■ Work to complete
Would you copy out only the lines from the one with "The width and" to the end of the records, exactly as they stand?

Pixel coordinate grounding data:
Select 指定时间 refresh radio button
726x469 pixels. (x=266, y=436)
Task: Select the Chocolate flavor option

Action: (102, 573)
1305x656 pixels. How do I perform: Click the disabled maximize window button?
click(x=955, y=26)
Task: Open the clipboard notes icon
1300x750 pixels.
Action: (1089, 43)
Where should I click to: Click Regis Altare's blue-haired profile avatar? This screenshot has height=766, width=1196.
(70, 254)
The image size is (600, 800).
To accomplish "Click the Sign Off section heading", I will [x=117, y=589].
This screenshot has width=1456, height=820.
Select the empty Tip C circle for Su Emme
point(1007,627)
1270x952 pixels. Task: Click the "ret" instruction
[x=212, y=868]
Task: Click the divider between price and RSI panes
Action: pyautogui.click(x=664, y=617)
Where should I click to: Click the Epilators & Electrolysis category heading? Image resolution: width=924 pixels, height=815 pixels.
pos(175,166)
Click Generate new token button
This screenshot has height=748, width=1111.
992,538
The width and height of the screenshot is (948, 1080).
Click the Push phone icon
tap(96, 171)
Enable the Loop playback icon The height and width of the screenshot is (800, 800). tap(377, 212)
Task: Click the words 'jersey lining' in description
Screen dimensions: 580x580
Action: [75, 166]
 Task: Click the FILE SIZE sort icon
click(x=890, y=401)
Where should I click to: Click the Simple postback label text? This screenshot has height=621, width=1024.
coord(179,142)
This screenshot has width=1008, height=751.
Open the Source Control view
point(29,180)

■ Solution below
The width and height of the screenshot is (948, 1080).
Click the Push phone icon
tap(96, 171)
Enable the Loop playback icon The height and width of the screenshot is (800, 800). tap(377, 212)
Task: Click the words 'jersey lining' in description
Screen dimensions: 580x580
Action: [75, 166]
 Task: Click the FILE SIZE sort icon
click(x=890, y=401)
Where should I click to: Click the Simple postback label text? This screenshot has height=621, width=1024.
coord(179,142)
This screenshot has width=1008, height=751.
Open the Source Control view
point(29,180)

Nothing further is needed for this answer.